Reproduce each line of the material below verbatim, omitting the pictures from your answer.

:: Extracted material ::
>>>>

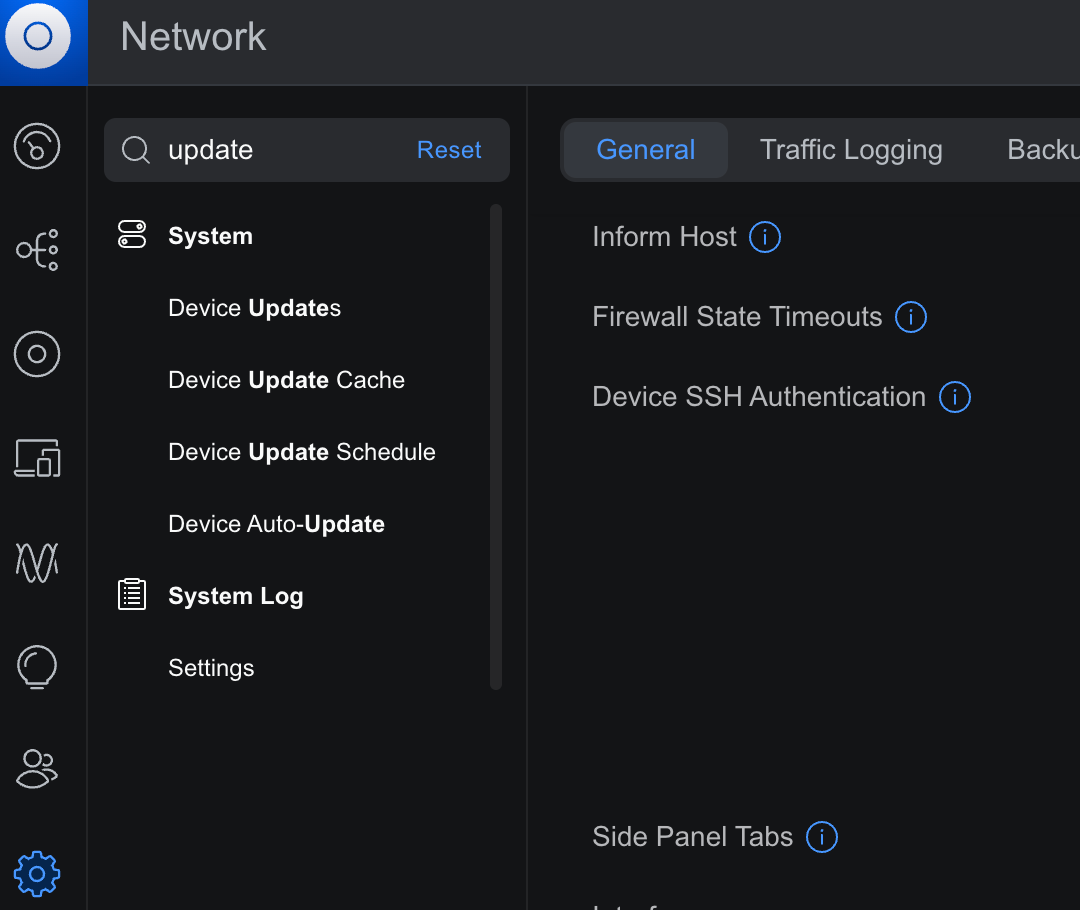This screenshot has height=910, width=1080.
Task: Open the Insights waveform icon
Action: coord(37,562)

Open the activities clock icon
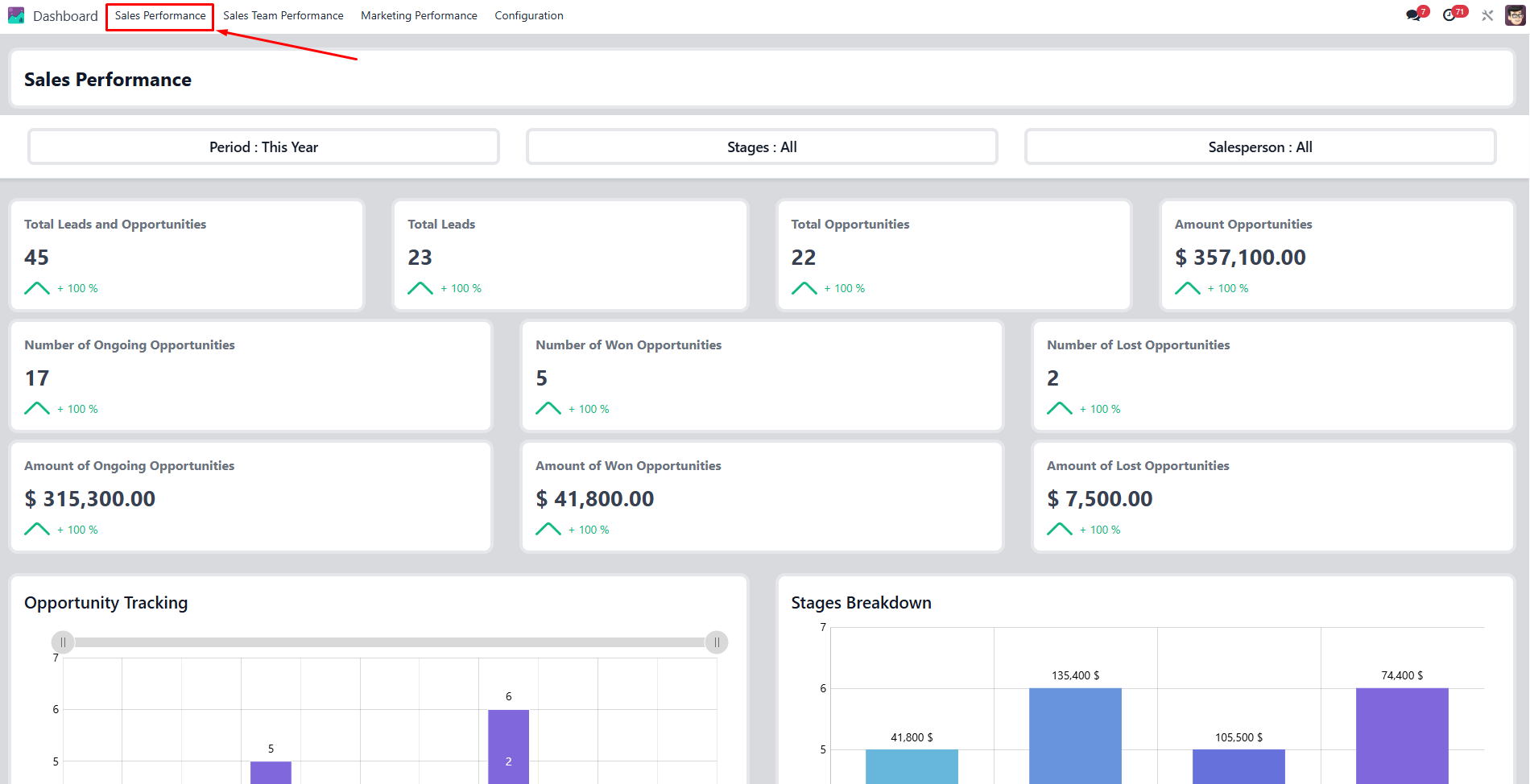[x=1449, y=15]
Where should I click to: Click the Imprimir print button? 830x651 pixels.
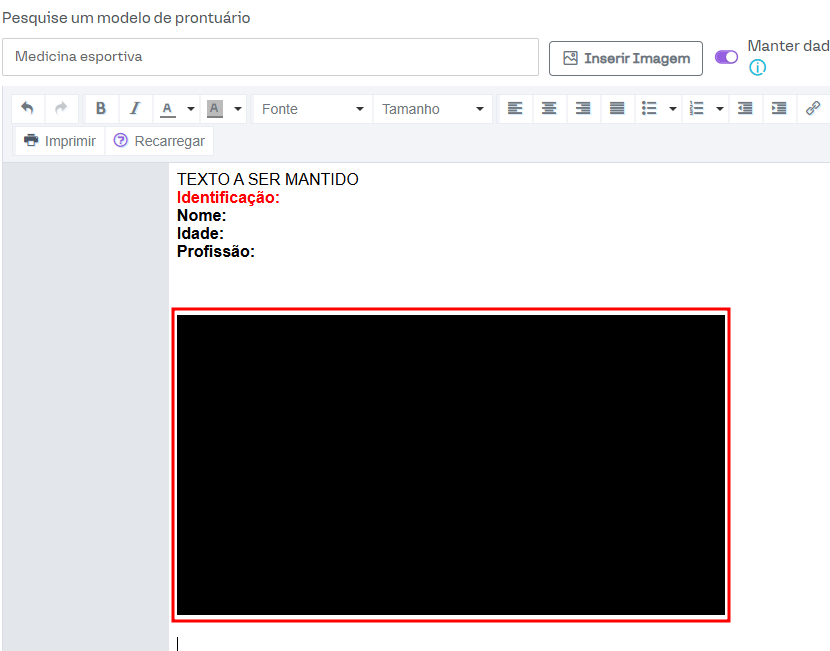60,141
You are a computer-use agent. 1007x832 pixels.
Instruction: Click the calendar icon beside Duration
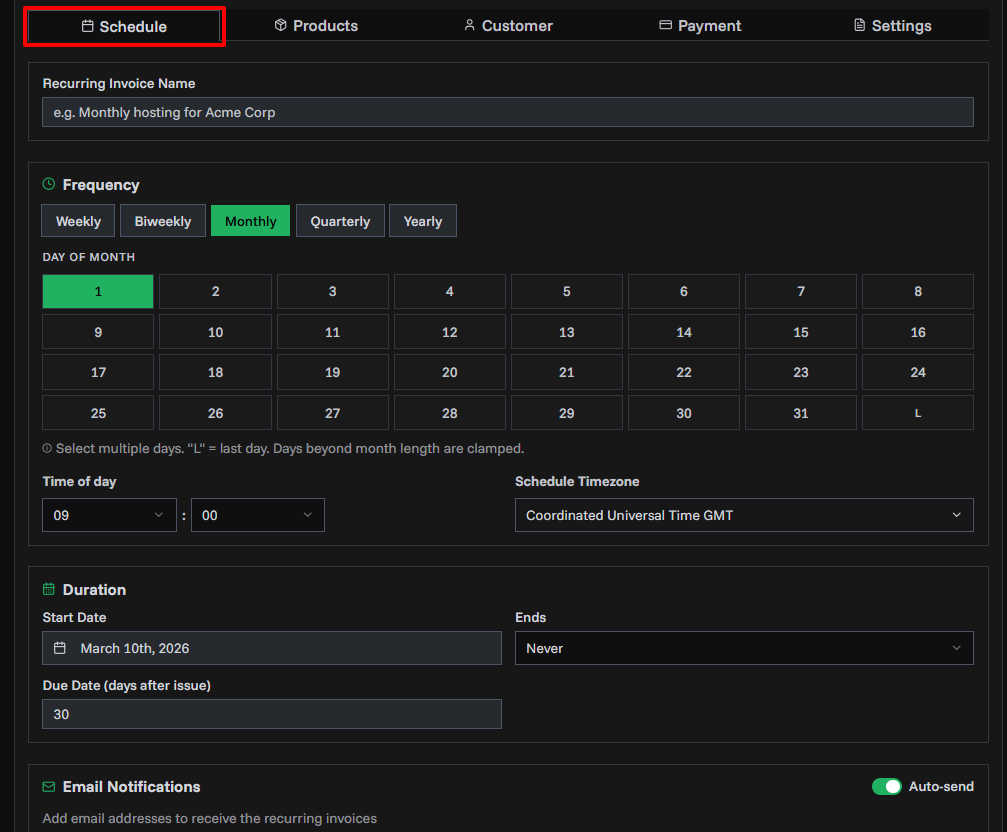[47, 589]
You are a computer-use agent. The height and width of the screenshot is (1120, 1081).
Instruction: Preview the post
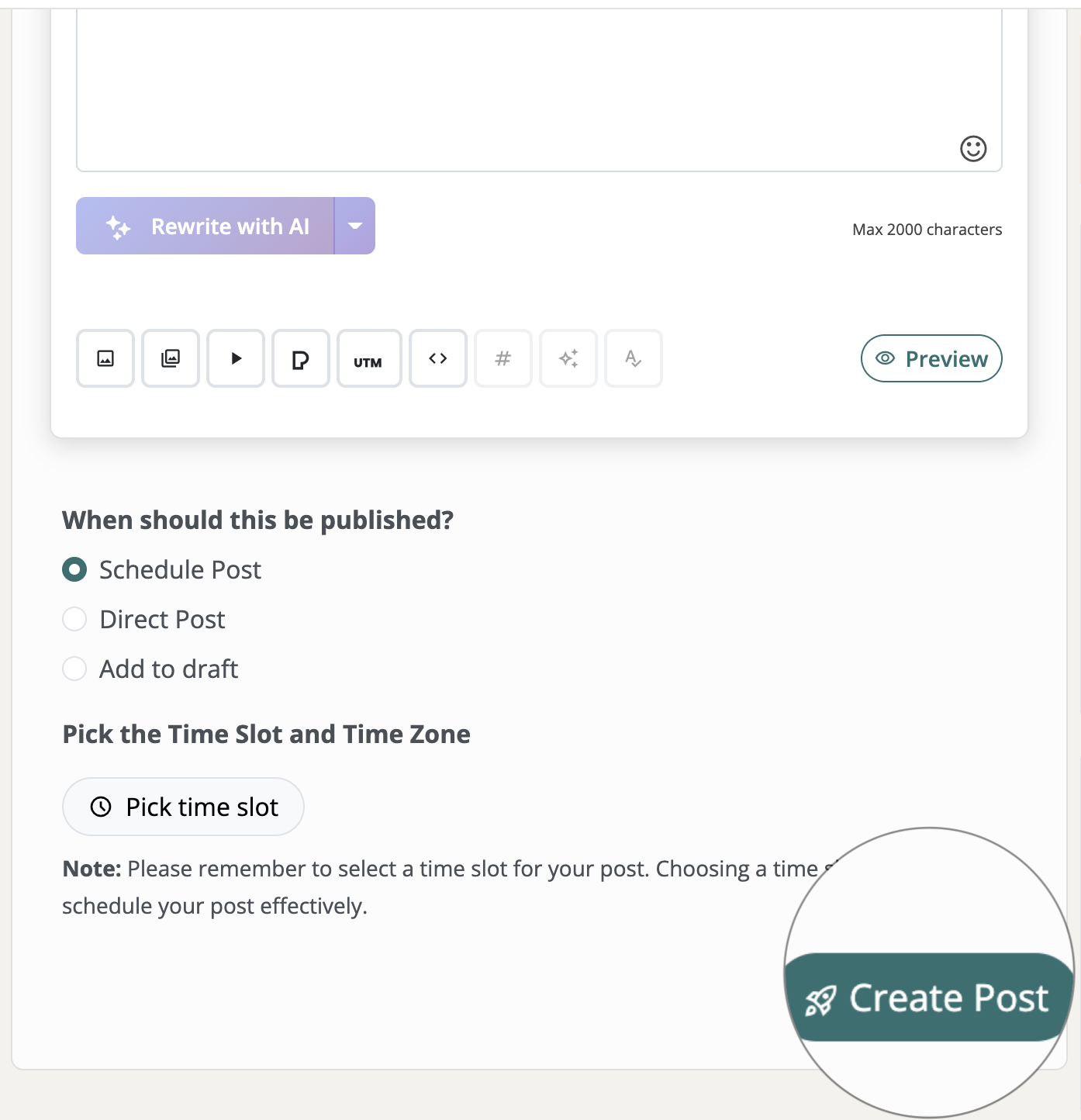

<<<<

:: WRITTEN SOLUTION ::
This screenshot has height=910, width=1080.
Task: Open the Insights waveform icon
Action: coord(37,562)

Open the activities clock icon
[x=1449, y=15]
Where should I click to: Click the Imprimir print button? 830x651 pixels.
60,141
You are a computer-use agent. 1007x832 pixels.
Instruction: Click the calendar icon beside Duration
[47, 589]
You are a computer-use agent. The height and width of the screenshot is (1120, 1081).
Instruction: Preview the post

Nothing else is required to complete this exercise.